▶ [PROMPT]: Change "Participants" to "Attendees" in the material starting at the line containing "Open the github.com/framersai" and ending at the line containing "Action: point(624,987)", and reproduce those lines with nothing else altered.
** START OF SOURCE MATERIAL **
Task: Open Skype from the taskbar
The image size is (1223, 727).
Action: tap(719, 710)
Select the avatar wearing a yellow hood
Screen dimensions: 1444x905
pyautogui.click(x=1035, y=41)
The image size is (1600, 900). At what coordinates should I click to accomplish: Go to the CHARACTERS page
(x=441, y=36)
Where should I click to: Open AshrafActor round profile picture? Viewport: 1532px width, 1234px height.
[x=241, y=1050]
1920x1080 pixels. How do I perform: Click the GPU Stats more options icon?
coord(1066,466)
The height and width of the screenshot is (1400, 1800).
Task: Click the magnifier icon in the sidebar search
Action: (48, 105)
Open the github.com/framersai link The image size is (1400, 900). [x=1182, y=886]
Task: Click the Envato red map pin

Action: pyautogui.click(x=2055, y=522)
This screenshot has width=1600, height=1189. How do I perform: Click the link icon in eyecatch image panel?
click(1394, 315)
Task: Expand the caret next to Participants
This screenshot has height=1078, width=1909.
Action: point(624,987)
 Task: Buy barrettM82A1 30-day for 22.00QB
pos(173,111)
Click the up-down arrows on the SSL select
** END OF SOURCE MATERIAL **
▶ [EXERCISE RESULT]:
Open the github.com/framersai link The image size is (1400, 900). [x=1182, y=886]
Task: Click the Envato red map pin

Action: pyautogui.click(x=2055, y=522)
This screenshot has width=1600, height=1189. How do I perform: Click the link icon in eyecatch image panel?
click(1394, 315)
Task: Expand the caret next to Attendees
This screenshot has height=1078, width=1909.
Action: point(624,987)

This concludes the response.